Don't ask me to explain that.
You end up with an ink that is very faint.
How do you get this ink dark enough?
But if I make it by the simple medieval recipes, it comes out pretty gray.
I've learned recently one of my discoveries that I've done is that the medieval recipes that call for what's called copperas.
The answer may be alum.
Alum is still used for a food additive today.
You can find this in your food aisle.
And those two combine.
It's darkened it up nicely.
All right.
So that's my inks and main pigments.
On the art style this is typical for most of the Middle Ages.
For most of Europe, it was very flat.
my figure very crude.
My living history role is an ordinary clerk.
So I don't really do anything too fancy.
This is my own horrible version.
But it is.
It's also very 2D, and the horses always look really funny.
You know, medieval horses and real art are very goofy looking.
Adding a little bit of green foliage in here.
Happy little green trees.
Happy medieval green trees.
For the style of calligraphy on this, they don't say fonts.
There's styles.
And then there's individual scribes hands.
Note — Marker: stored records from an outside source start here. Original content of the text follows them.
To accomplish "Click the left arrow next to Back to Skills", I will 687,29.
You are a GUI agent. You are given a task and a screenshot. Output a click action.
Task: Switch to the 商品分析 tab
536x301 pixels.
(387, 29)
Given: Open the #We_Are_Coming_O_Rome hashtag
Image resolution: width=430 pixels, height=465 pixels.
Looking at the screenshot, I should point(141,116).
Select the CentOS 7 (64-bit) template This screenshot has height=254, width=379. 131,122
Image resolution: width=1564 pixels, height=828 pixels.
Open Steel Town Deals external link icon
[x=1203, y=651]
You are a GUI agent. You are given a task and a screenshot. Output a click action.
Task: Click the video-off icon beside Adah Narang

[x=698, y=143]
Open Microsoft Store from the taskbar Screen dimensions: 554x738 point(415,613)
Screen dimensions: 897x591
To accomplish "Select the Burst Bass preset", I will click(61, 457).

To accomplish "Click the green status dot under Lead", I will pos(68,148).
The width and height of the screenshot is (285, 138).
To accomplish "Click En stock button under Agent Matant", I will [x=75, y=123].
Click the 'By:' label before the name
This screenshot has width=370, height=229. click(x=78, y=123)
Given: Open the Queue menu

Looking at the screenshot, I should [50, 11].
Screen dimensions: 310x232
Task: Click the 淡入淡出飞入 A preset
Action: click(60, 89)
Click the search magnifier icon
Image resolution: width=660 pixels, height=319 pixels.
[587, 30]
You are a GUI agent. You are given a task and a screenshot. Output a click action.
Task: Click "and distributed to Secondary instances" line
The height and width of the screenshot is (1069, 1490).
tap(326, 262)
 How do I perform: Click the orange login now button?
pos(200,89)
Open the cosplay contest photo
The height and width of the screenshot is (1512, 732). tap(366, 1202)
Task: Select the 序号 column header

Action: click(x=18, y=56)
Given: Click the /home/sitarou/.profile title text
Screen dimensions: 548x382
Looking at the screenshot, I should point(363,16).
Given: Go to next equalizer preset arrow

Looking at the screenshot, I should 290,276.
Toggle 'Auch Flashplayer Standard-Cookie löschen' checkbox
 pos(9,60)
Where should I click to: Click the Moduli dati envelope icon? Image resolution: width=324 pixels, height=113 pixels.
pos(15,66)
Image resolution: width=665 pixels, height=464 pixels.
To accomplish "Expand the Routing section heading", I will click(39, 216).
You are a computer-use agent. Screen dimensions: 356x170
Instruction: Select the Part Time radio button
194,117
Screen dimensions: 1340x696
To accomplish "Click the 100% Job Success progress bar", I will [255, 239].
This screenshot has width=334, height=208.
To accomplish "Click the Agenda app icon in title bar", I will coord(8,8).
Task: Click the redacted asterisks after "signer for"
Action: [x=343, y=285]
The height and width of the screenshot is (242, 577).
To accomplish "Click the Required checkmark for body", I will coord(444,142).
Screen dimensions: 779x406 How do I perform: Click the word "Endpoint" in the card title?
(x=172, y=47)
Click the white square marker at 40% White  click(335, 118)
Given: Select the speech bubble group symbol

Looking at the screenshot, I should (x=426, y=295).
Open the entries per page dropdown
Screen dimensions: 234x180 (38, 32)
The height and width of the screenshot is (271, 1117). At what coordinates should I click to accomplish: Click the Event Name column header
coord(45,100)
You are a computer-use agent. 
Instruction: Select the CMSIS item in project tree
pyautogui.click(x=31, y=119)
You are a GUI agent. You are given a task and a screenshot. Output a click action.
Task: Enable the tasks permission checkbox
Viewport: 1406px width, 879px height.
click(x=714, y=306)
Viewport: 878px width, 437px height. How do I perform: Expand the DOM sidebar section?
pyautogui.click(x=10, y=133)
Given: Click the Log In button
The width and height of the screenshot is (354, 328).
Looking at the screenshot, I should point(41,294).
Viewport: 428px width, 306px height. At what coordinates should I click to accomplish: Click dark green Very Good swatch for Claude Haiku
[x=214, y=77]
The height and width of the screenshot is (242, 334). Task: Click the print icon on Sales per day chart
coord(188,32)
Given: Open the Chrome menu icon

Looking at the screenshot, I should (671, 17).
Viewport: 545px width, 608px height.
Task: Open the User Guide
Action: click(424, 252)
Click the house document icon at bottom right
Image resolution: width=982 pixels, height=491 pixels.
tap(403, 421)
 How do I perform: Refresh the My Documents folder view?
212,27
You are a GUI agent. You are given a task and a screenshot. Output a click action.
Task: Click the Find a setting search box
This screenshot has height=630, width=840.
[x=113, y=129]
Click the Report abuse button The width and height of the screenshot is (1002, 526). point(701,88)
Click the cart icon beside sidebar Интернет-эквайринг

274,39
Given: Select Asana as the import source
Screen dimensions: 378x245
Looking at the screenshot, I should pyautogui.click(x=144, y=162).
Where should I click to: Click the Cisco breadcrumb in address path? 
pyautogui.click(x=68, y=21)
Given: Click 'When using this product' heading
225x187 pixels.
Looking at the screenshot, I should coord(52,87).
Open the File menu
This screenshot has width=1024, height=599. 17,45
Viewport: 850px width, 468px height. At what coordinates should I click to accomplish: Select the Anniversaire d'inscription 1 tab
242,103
But the style on this is going to be Anglican.
A very careful lines and diamonds.
Lines and diamonds.
The parchments worth a lot of money.
You don't want to waste it.
So they will compress that document down as tight as they can.
Humorously, it's often said, you can write ms and ns and is and a number of other letters, and you can't tell them apart.
They're all strung together so perfectly.
And I like to joke as a lawyer that, this was done so that only other lawyers would be able to read the thing.... a little bit and talk about medieval law.
And I have some thoughts on this.....
The The advantage of writing it down is that ideally, in good circumstances, it helps keep everybody honest, that making sure people were doing the deal squared away.
That's why they have these wonderful devices.
I'll show you.
I don't want to forget this.
The Chirographic Contract, which was invented in this period in in Europe, Western Europe, where they take a piece of parchment and in order to keep everybody honest, they'll write down multiple copies of it on the same document and then cut it down the middle and give it teeth.
So when a contract has teeth, this is what they're talking about.
Why do we live our lives under the rule of pieces of paper with ink on them?
We do it so unthinkingly, we can't imagine simply saying we're not going to abide by these things anymore.
I would hope someone 700 years from now would appreciate us.
What advantage is there to looking back at a time like the 14th century?
Is what a lot of people do with the 14th century in particular is, say, the low point of human existence in Western Europe.
And I think I challenge that and living history in the 14th century, challenges that.
Makes us understand how rich and interesting and advanced in its own way the culture of the period was in real life.
Pretty impressive for supposedly primitive, you know, illiterate people.
But I try to get to is the humanity that's always there.
And that core of humanity doesn't really change.